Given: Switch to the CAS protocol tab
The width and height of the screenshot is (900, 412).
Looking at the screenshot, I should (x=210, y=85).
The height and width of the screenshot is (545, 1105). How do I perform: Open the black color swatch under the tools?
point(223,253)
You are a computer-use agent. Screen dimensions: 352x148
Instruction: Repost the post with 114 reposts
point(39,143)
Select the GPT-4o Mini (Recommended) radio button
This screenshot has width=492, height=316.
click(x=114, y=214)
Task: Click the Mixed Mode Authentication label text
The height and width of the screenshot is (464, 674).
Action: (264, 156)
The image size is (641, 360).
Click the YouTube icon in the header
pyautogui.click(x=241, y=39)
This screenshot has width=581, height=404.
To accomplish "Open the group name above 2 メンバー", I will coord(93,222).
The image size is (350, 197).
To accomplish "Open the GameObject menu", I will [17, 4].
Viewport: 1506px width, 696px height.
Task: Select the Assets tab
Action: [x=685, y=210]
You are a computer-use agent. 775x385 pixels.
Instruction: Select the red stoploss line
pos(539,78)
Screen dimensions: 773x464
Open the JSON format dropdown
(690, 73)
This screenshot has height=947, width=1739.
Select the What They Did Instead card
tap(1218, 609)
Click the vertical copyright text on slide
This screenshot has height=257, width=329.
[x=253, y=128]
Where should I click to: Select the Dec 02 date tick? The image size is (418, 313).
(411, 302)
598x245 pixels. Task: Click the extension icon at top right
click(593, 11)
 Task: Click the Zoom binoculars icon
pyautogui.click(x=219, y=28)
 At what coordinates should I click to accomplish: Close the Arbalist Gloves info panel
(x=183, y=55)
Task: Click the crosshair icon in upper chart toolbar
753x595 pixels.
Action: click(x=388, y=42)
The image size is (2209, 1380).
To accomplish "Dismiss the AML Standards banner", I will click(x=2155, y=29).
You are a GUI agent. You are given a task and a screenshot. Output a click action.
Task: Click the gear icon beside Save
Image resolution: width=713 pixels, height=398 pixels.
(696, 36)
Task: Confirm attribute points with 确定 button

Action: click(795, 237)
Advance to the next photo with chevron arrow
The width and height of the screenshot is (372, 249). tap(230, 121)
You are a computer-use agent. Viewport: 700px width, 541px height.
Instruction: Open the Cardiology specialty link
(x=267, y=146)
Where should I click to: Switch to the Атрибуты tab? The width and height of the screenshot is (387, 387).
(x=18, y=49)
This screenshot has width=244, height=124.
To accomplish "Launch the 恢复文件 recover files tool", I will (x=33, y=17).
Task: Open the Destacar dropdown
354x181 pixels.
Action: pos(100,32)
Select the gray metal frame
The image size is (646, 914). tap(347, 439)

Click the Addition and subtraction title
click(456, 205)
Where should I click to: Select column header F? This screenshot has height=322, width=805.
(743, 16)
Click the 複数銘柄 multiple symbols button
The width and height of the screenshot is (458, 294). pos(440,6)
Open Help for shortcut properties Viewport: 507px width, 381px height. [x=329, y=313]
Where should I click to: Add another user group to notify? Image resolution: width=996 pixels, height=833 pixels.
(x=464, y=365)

◆ Exercise ◆
What is needed is an exact copy of the lines above, from the one containing "Select the What They Did Instead card" through the one containing "You are a GUI", with nothing added.

◆ Worked solution ◆
Select the What They Did Instead card
tap(1218, 609)
Click the vertical copyright text on slide
This screenshot has height=257, width=329.
[x=253, y=128]
Where should I click to: Select the Dec 02 date tick? The image size is (418, 313).
(411, 302)
598x245 pixels. Task: Click the extension icon at top right
click(593, 11)
 Task: Click the Zoom binoculars icon
pyautogui.click(x=219, y=28)
 At what coordinates should I click to accomplish: Close the Arbalist Gloves info panel
(x=183, y=55)
Task: Click the crosshair icon in upper chart toolbar
753x595 pixels.
Action: click(x=388, y=42)
The image size is (2209, 1380).
To accomplish "Dismiss the AML Standards banner", I will click(x=2155, y=29).
You are a GUI agent. You are given a task and a screenshot. Output a click action.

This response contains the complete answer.